■ EXCERPTED RECORDS:
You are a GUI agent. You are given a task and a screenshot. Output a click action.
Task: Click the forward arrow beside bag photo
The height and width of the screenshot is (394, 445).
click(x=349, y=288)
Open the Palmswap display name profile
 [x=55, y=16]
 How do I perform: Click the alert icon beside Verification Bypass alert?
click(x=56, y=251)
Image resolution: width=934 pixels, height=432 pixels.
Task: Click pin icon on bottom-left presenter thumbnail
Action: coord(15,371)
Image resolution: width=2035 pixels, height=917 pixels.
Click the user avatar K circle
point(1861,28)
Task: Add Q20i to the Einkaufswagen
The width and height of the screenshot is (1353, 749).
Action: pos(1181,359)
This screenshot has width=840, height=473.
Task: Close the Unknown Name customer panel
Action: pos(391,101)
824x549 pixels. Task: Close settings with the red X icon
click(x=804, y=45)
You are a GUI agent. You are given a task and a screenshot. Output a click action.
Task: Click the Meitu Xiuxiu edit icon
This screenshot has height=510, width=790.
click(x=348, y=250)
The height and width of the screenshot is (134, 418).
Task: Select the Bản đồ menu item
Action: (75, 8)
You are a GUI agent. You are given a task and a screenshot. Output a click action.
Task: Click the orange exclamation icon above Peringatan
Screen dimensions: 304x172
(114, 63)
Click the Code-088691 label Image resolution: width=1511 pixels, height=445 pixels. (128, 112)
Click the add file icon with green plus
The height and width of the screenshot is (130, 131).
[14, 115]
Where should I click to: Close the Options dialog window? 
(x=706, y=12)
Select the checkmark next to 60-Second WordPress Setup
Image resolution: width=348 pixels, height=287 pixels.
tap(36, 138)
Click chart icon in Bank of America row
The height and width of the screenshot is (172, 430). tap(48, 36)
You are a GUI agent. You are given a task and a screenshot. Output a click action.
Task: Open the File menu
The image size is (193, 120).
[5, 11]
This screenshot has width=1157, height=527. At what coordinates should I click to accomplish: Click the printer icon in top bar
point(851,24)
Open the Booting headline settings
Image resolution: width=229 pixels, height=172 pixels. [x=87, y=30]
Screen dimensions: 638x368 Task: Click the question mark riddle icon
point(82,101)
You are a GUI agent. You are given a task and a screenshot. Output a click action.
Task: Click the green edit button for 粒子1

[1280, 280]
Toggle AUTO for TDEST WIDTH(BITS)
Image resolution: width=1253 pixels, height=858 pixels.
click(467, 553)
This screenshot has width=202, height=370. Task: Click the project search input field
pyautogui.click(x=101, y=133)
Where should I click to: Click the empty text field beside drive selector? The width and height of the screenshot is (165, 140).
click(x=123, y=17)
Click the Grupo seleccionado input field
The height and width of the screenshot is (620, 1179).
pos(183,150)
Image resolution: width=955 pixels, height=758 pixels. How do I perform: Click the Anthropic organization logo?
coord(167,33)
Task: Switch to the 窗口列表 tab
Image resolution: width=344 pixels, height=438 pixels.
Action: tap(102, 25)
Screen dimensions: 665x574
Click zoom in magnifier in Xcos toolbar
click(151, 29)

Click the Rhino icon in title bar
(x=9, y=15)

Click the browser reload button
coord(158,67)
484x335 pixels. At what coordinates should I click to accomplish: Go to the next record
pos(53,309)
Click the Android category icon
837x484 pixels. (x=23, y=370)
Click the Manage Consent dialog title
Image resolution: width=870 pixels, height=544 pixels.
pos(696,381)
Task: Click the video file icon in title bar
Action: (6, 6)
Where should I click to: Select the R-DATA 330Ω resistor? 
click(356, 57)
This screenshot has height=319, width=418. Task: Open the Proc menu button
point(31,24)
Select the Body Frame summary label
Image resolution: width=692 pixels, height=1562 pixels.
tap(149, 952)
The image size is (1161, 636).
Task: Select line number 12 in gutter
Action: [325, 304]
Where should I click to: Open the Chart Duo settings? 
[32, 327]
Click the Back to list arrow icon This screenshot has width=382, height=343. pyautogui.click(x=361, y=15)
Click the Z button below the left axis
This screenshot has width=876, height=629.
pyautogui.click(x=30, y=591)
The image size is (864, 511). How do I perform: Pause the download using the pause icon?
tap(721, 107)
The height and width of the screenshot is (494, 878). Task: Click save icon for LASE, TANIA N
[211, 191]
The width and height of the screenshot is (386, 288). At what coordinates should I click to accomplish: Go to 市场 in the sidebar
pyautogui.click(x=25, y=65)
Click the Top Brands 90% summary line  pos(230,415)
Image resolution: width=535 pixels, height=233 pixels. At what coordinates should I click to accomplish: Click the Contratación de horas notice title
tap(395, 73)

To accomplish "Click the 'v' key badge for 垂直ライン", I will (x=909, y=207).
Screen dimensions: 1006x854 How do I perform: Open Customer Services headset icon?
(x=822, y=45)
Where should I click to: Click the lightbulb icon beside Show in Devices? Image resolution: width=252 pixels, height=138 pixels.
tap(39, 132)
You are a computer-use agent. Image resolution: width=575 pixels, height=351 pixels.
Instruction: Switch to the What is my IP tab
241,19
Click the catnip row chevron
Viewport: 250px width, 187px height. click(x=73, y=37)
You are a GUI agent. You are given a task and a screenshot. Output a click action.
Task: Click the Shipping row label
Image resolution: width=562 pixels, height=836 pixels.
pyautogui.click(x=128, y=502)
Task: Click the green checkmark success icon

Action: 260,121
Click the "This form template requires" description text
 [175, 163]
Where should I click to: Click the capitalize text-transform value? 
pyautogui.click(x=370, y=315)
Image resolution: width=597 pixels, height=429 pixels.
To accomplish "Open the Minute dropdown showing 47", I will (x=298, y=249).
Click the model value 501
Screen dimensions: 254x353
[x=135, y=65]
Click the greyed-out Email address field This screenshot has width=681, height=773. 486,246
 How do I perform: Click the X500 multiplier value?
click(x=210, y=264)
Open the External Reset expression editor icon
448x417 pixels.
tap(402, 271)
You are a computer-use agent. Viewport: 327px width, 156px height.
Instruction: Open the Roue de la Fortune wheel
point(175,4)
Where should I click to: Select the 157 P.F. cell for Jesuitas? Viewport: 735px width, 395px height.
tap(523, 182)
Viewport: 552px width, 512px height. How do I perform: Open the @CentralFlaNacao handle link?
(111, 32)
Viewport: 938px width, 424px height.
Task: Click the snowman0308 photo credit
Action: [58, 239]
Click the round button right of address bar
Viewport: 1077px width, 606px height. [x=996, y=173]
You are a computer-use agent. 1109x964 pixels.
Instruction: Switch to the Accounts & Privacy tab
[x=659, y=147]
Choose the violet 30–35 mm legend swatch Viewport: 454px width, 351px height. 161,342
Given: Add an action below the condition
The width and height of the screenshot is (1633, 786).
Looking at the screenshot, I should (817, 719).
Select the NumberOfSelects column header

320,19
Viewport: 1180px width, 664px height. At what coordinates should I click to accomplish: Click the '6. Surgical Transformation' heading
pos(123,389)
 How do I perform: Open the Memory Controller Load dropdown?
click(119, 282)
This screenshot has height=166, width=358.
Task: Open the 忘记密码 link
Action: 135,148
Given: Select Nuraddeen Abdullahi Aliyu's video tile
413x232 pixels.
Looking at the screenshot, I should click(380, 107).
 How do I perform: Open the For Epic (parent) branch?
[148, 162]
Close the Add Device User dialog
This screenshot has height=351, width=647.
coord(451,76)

■ EXERCISE BRIEF:
Looking at the records above, count the lines with the word "summary" in them; reply with the number only.

■ EXERCISE RESPONSE:
2